Reiche Gemeinden in NRW müssen die armen mitfinanzieren. Ein Verstoß gegen die kommunale Finanzhoheit, sagen die finanzkräftigen unter ihnen. Der VerfGH NRW hat ihre Klage gegen die Umlage nun aber abgewiesen.
Der "Kommunal-Soli" in Nordrhein-Westfalen steht nicht im Widerspruch zum Grundgesetz. Das hat der Verfassungsgerichtshof (VerfGH) Nordrhein-Westfalen in Münster am Dienstag entschieden. Damit wiesen die Richter die Klage von über 70 Städten und Gemeinden gegen das sogenannte Stärkungspaktgesetz Stadtfinanzen ab. Gegenstand dieser Regelungen ist eine von bestimmten, als besonders finanzkräftig angesehenen Gemeinden zu erbringende Solidaritätsumlage, aus deren Aufkommen Finanzhilfen für Gemeinden in einer besonders schwierigen Haushaltssituation mitfinanziert werden.
Die Gemeinden hatten geltend gemacht, durch ihre Heranziehung zur Solidaritätsumlage würden ihnen unter Verstoß gegen die verfassungsrechtlich gewährleistete kommunale Finanzhoheit insgesamt rund 775,5 Millionen Euro entzogen, die ihnen durch Bundesrecht zugewiesen seien. Hierzu fehlten dem Landesgesetzgeber die Gesetzgebungskompetenz und die materiell-rechtliche Befugnis. Ferner verstoße die konkrete gesetzliche Ausgestaltung der Solidaritätsumlage gegen das Nivellierungs- beziehungsweise Übernivellierungsverbot, das Übermaßverbot und das Gebot interkommunaler Gleichbehandlung.

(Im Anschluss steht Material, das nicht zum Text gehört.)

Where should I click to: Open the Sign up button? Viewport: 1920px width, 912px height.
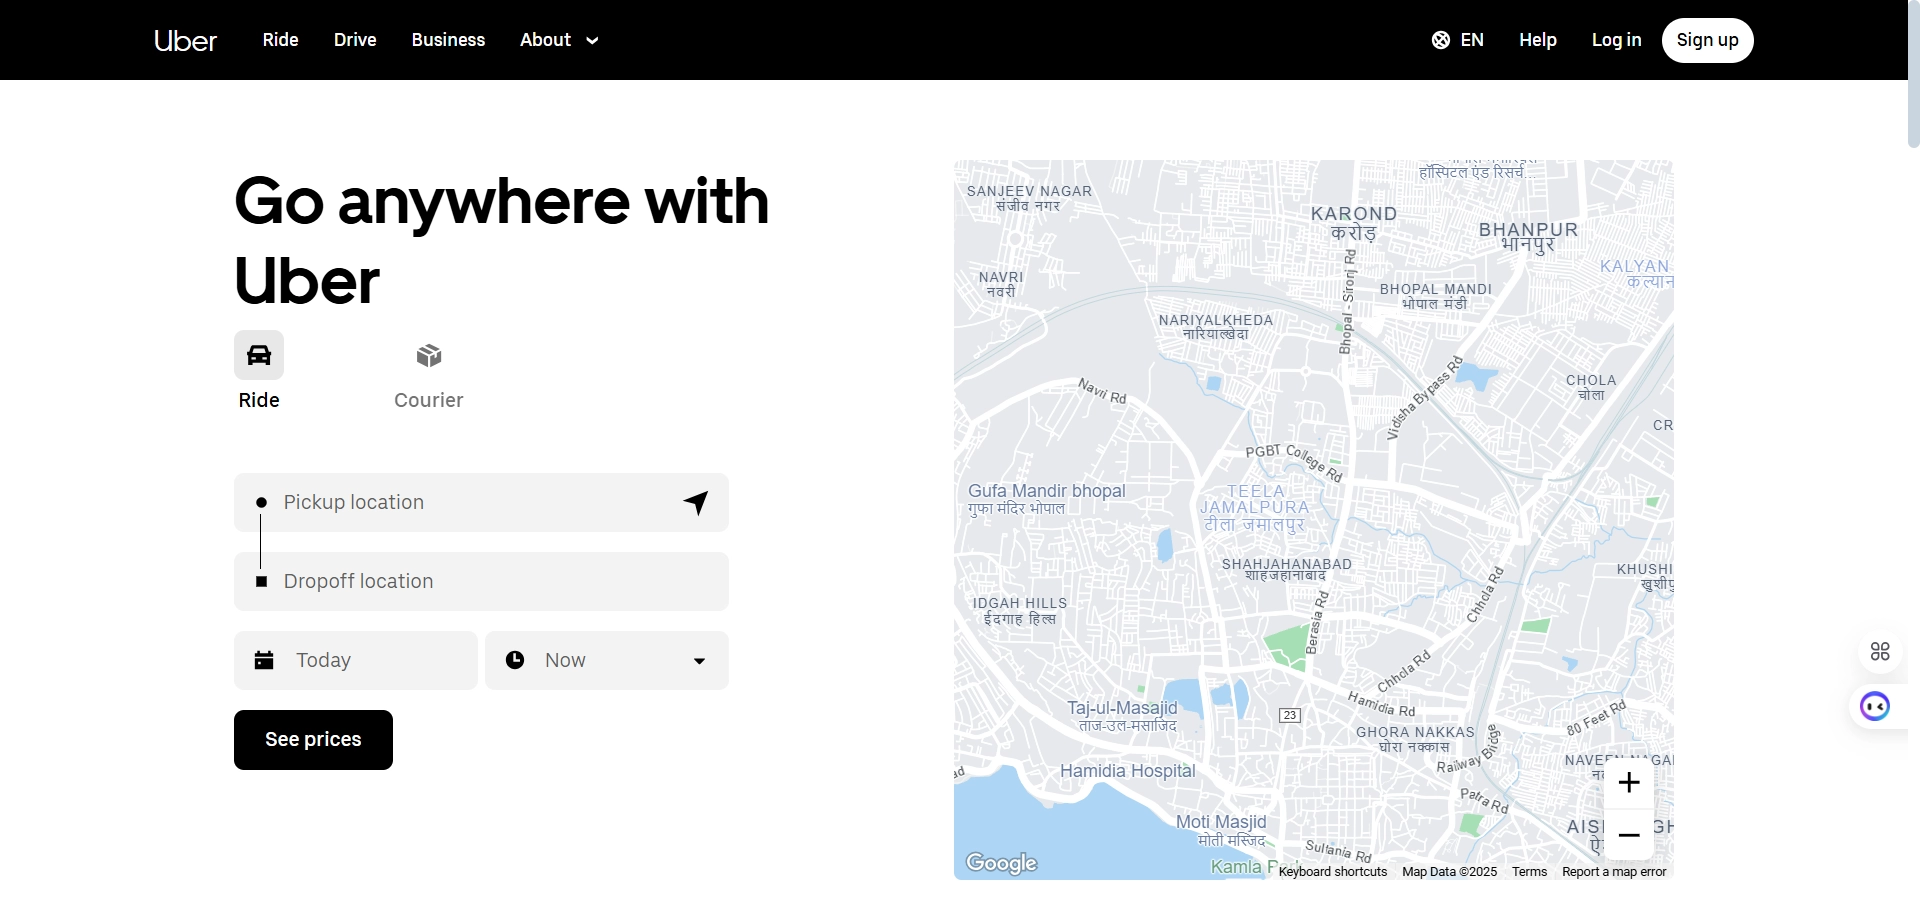click(1707, 40)
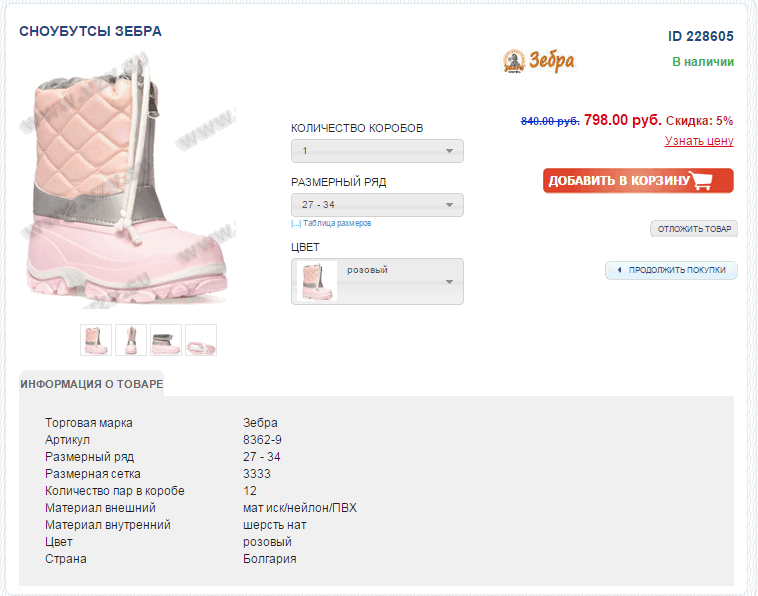Open the Количество коробов dropdown

click(x=377, y=151)
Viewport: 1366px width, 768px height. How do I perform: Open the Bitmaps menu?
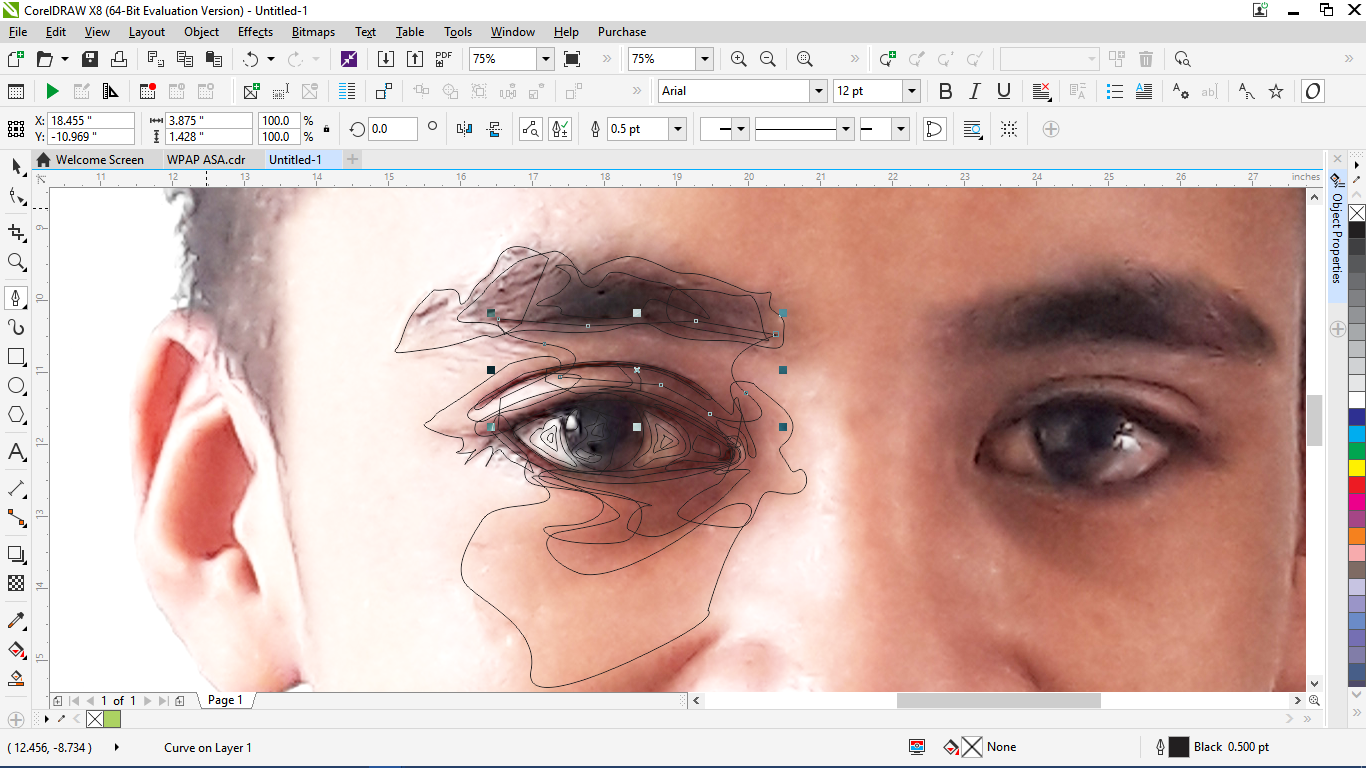pos(312,31)
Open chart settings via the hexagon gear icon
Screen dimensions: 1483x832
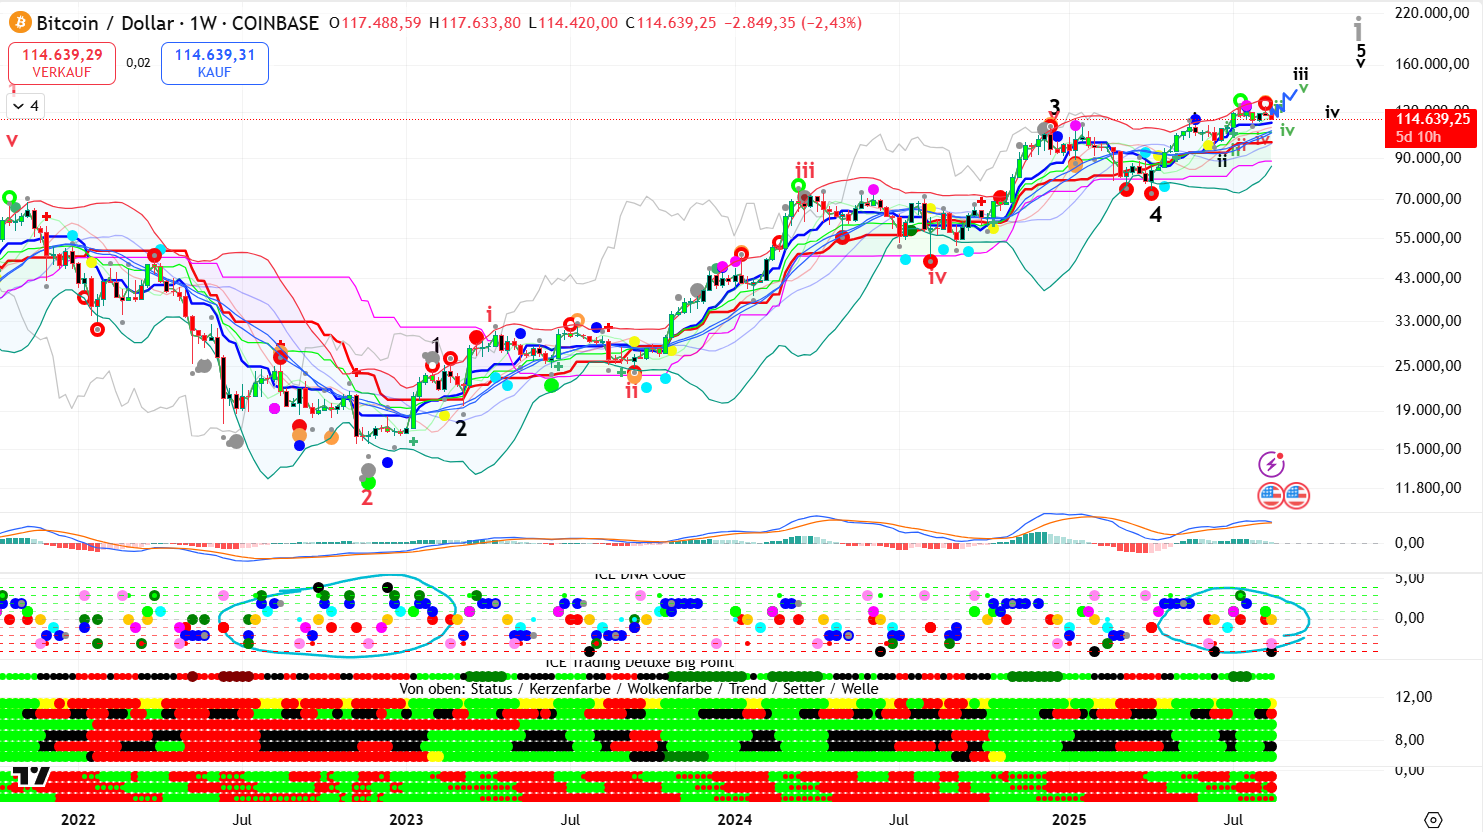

Das Gericht sprach zwar von einem problematischen Spannungsverhältnis zwischen Werkzeugen wie dem "Kommunal-Soli" als Finanzausgleichsumlage und dem Grundsatz der kommunalen Selbstverantwortung. Vor dem Hintergrund der anhaltenden Überschuldung vieler kommunaler Haushalte in Nordrhein-Westfalen sei die Solidaritätsumlage am Ende aber ein Schutz für die Selbstverwaltungsgarantie. "Der Kommunal-Soli ist deshalb ausnahmsweise zulässig, die finanzielle Belastungen für die umlagepflichtigen Gemeinden sind zumutbar", sagte die Präsidentin des Verfassungsgerichtshofs, Ricarda Brandts, in ihrer Begründung.
Die in Münster zahlreich erschienen Vertreter der über 70 klagenden Kommunen zeigten sich nach dem Urteil tief enttäuscht und sprachen von einem Schlag ins Gesicht. Sabine Noll, Kämmerin der Stadt Monheim, hofft jetzt auf das Bundesverfassungsgericht. "Leider ist Münster unserer Argumentation nicht gefolgt und wir hoffen jetzt, dass Karlsruhe das anders sieht", sagte sie. Monheim am Rhein, vor Jahren noch selbst hochverschuldet, zahlte 2015 mit 22,6 Millionen Euro einen Großteil der Umlage. "Wir fühlen uns für unser gutes Wirtschaften bestraft", sagte die Kämmerin.
Rechtsanwalt Jörg Wacker, Vertreter der klagenden Kommunen, sprach von einem politischen Urteil: "Der Gerichtshof argumentiert mit der Haushaltslage des Landes und nicht mit der Verfassung." Unabhängig von der Verfassungsklage in Nordrhein-Westfalen und vorbehaltlich der Zustimmung der Kommunen solle jetzt Karlsruhe die umstrittene Umlage auf Bundesrecht überprüfen, kündigte Wacker an.